All dependencies are available as part of the base Zephyr SDK, the below is for reference only.

PackagePurpose
jinja2HTML template rendering
pyelftoolsELF file parsing
pygmentsDevice tree source syntax highlighting
pyyamlReading build_info.yml
plotly (optional)Sunburst memory charts; omit for text-only memory report

Install required packages:

bash
pip install jinja2 pyelftools pygments pyyaml
# Optional, for memory charts:
pip install plotly

Bootstrap Integration

Bootstrap is used as the front-end toolkit. To keep the dashboard standalone and usable offline but at a reasonable size, the bootstrap JavaScript and CSS files have been reduced to just what we need. bootstrap-chop.js has all unused Javascript components removed. To add back any components for new work, merge what is required from bootstrap.js in the main distribution.

Bootstrap CSS

Generating the bootstrap-chop.css is a little more complicated as it requires analyzing the built HTML and JavaScript to find out what is used. This is done using PurgeCSS. To update bootstrap-chop.css, use the following steps (after installing PurgeCSS):

  1. Get the full bootstrap.css file - replace the static/css/bootstrap-chop.css in the generated dashboard with the full Bootstrap bootstrap.css file from the main distribution.

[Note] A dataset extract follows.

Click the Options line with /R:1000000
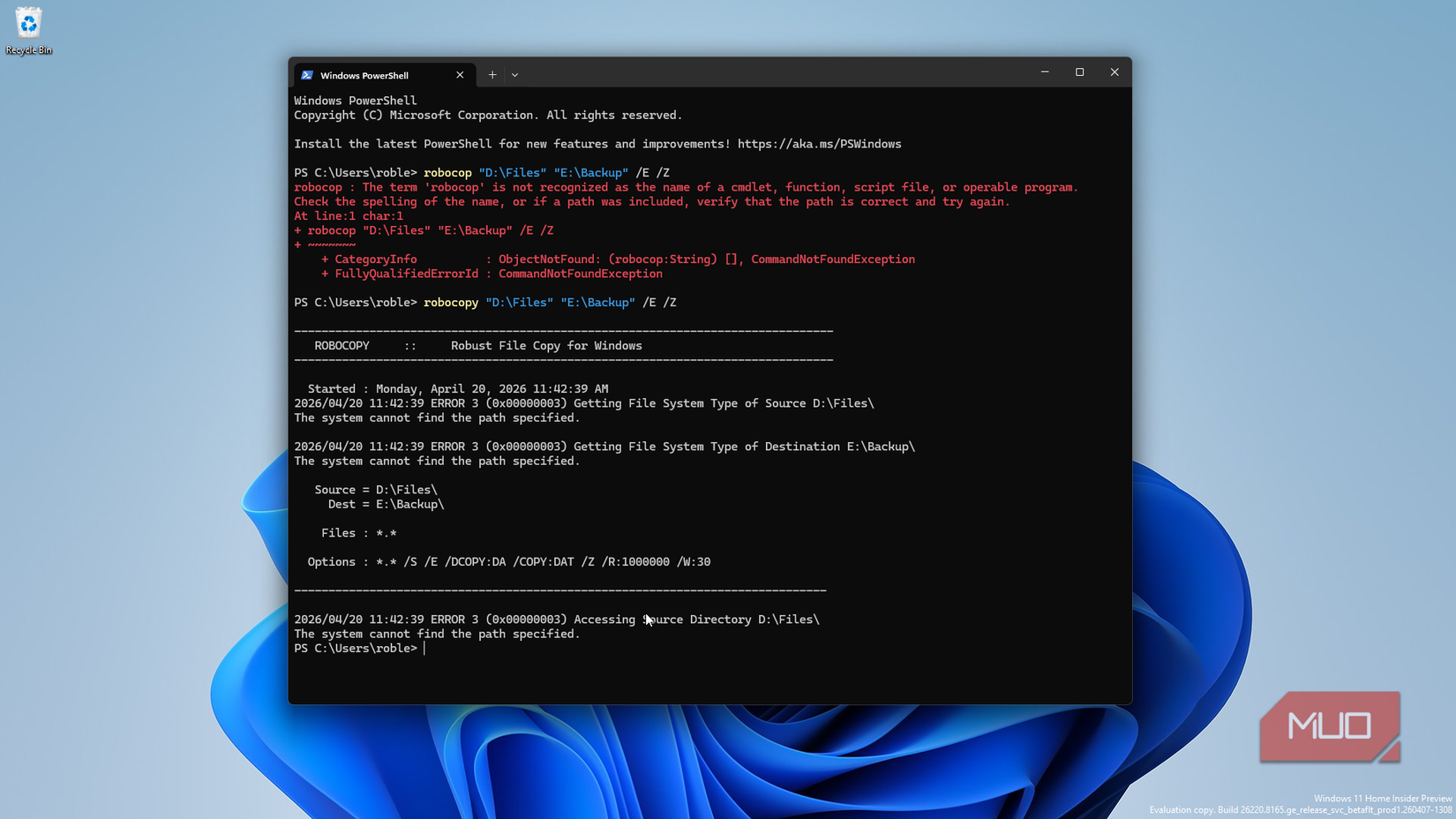Screen dimensions: 1456x819 tap(508, 562)
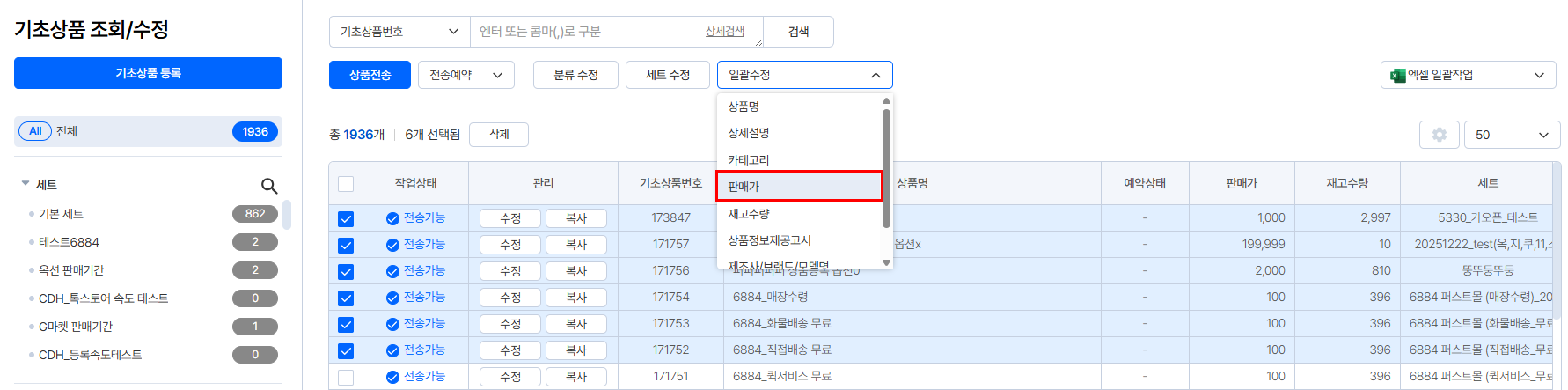Open the table settings gear icon

click(x=1440, y=135)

  2. Run purgecss - go to the dashboard build directory (containing index.html) and run the following command:

    purgecss --css static/css/bootstrap.css --content *.html static/js/*.js --variables --output .
    

    This will generate a new reduced bootstrap.css file in the current directory.

  3. Update bootstrap-chop.css - copy the newly created file into static/css/bootstrap-chop.css.

Adding New Icons

The dashboard uses a size optimized version of the Bootstrap icons built with fontello.com. Only the icons used in the dashboard are included, and it is entirely self-hosted to work offline. Icons are referenced in templates and CSS using Bootstrap Icons class names (e.g., <i class="bi bi-folder"></i>).

The icons.json file at the root of this directory is the fontello project configuration. It contains the SVG path data and CSS class name for every icon currently in the font.

Steps to add a new icon

  1. Open fontello.com in your browser.

  2. Import the existing configuration - drag-and-drop the scripts/dashboard/icons.json file onto the page, or click the wrench/settings icon at the top of the fontello page and choose "Import", then select scripts/dashboard/icons.json. All current icons will be loaded and shown as selected.

  3. Find and select the new icon(s) - Download the Bootstrap icon set, which includes svg versions of each icon. Drag-and-drop the new icon svg file onto the page which will add it to the project.

  4. Download the font bundle - click the red "Download webfont" button. A zip archive named fontello-<hash>.zip will be downloaded.

  5. Extract the archive and copy the updated files into the repository:

    • font/icons.woff2scripts/dashboard/static/font/icons.woff2
    • css/icons.cssscripts/dashboard/static/css/icons.css
  6. Update icons.json - merge the new icon svg entries in the config.json file from the extracted archive into the scripts/dashboard/icons.json file. This keeps the fontello project file in sync so future contributors can re-import it.